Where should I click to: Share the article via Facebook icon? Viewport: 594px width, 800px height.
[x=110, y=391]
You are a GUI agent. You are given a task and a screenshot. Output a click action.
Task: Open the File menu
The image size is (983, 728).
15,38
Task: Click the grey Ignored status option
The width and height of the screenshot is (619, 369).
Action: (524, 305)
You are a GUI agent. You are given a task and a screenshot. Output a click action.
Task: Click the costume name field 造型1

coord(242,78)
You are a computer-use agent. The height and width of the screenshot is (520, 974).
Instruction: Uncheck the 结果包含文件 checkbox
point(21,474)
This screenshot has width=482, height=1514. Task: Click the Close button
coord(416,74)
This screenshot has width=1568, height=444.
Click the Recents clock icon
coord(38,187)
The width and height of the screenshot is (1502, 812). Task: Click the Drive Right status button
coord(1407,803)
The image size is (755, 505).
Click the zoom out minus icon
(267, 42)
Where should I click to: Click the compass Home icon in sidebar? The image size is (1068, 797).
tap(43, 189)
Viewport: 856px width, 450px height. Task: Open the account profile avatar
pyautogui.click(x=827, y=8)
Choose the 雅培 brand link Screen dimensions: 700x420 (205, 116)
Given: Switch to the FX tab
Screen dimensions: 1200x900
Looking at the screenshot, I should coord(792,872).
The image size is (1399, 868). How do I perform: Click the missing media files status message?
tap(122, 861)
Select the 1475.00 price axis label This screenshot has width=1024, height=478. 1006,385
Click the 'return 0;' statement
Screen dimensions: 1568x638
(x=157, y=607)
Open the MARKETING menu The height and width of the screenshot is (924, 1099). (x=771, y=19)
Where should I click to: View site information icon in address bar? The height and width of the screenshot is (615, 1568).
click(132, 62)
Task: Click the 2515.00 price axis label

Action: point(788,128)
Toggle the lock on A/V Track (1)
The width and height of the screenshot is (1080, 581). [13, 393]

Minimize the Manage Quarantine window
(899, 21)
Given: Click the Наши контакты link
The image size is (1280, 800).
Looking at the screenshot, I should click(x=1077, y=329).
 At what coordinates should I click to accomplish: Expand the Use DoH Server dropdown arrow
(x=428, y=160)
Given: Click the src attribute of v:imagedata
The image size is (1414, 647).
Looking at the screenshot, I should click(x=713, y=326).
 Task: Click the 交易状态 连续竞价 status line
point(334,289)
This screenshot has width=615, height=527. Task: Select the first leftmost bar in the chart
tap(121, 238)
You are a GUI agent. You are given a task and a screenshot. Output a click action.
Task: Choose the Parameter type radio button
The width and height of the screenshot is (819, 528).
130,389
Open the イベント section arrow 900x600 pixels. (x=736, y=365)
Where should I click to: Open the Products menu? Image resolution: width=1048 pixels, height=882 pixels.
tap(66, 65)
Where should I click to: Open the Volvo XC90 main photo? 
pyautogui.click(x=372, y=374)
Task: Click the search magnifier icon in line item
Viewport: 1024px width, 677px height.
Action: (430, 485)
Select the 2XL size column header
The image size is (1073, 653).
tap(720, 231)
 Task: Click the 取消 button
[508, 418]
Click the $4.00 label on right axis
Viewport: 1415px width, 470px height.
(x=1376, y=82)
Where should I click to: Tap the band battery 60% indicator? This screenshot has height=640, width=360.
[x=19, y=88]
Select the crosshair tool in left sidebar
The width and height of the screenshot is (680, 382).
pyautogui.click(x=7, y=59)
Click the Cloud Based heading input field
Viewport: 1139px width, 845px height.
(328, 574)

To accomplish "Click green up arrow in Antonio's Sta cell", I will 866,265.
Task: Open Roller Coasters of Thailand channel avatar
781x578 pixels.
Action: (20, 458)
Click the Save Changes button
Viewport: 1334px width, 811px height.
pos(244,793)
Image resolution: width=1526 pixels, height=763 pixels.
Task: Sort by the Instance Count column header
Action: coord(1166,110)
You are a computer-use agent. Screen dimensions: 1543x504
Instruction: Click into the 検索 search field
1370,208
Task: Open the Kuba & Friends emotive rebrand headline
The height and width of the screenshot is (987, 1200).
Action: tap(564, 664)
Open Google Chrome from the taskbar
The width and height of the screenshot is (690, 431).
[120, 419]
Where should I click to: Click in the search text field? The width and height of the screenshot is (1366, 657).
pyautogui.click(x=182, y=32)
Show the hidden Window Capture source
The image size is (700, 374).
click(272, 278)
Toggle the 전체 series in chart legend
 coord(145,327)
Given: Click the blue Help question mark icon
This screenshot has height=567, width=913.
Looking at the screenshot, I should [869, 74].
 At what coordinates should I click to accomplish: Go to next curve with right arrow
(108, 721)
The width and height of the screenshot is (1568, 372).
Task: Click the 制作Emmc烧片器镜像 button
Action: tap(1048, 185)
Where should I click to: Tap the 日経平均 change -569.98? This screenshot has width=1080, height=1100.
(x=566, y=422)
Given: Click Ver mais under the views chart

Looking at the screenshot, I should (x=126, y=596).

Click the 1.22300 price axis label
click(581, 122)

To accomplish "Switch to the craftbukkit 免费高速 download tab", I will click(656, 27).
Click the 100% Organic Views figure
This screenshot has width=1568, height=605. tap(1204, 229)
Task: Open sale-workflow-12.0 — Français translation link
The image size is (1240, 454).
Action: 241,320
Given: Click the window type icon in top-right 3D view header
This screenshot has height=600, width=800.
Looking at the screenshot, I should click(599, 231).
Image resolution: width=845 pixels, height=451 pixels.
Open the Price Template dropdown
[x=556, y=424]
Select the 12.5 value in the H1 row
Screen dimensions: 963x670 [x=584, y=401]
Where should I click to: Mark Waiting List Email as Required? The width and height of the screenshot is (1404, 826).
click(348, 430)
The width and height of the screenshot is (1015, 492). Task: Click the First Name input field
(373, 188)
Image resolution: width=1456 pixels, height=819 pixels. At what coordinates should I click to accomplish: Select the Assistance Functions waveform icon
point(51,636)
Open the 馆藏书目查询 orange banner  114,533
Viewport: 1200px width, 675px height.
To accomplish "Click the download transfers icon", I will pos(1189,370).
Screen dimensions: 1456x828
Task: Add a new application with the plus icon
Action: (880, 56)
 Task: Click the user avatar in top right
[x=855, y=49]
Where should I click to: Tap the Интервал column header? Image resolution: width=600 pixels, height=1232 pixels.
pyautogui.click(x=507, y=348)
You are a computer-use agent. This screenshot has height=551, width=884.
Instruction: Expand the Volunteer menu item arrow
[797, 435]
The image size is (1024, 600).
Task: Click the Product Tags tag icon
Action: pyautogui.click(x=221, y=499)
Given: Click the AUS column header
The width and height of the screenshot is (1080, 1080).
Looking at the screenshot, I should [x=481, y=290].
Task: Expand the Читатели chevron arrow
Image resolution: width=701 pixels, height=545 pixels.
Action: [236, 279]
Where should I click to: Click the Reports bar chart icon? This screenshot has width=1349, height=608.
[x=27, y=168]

**ACTIVITY**
The required output is the set of lines from the first line of the data through the line that contains "Task: Click the grey Ignored status option", transcribed exactly.

**ANSWER TO THIS PROBLEM**
Where should I click to: Share the article via Facebook icon? Viewport: 594px width, 800px height.
[x=110, y=391]
You are a GUI agent. You are given a task and a screenshot. Output a click action.
Task: Open the File menu
The image size is (983, 728).
15,38
Task: Click the grey Ignored status option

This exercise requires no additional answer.